**REQUIREMENTS:**
Rewrite the entries from the line containing "You are a GUI" through the line containing "tap(47, 462)", inclusive, swapping "red plate" for "blue plate" and leaving everything else unchanged. Return only those lines, and leave out the pictures.

**SUPPLIED MATERIAL:**
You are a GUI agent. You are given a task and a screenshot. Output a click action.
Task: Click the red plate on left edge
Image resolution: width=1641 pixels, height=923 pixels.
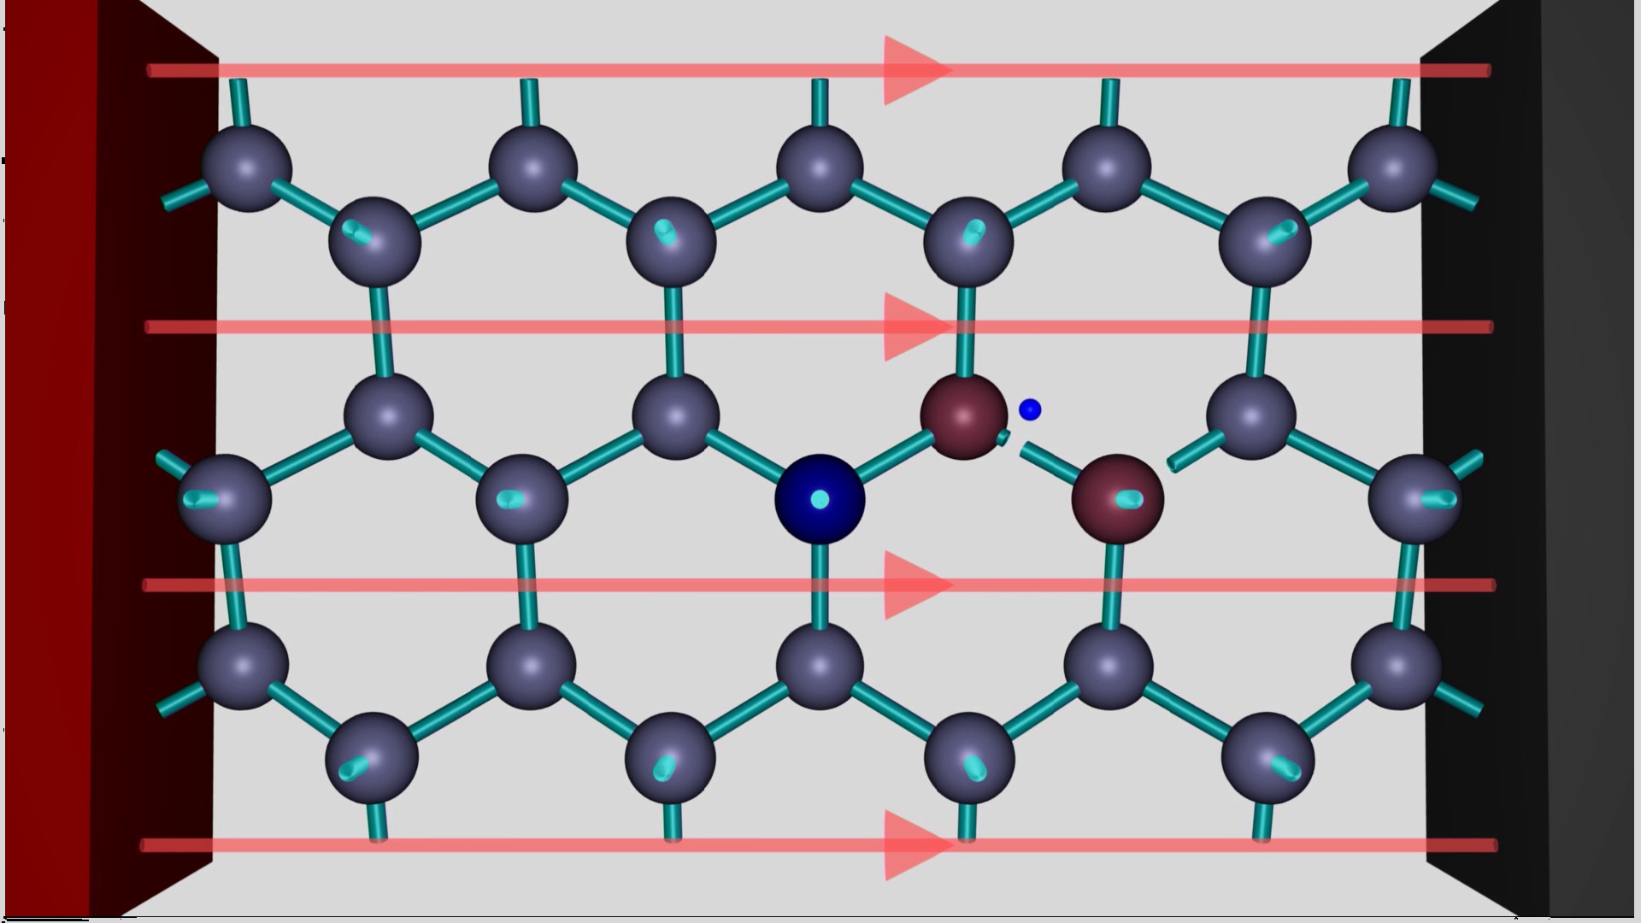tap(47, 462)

==

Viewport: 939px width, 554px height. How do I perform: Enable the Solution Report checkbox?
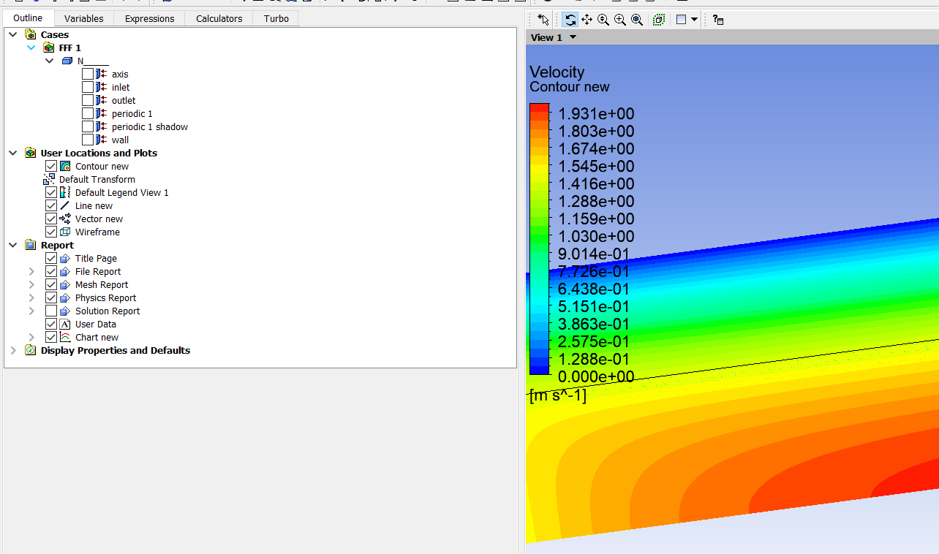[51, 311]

**ANSWER TO THE EXERCISE:**
You are a GUI agent. You are given a task and a screenshot. Output a click action.
Task: Click the blue plate on left edge
Image resolution: width=1641 pixels, height=923 pixels.
tap(47, 462)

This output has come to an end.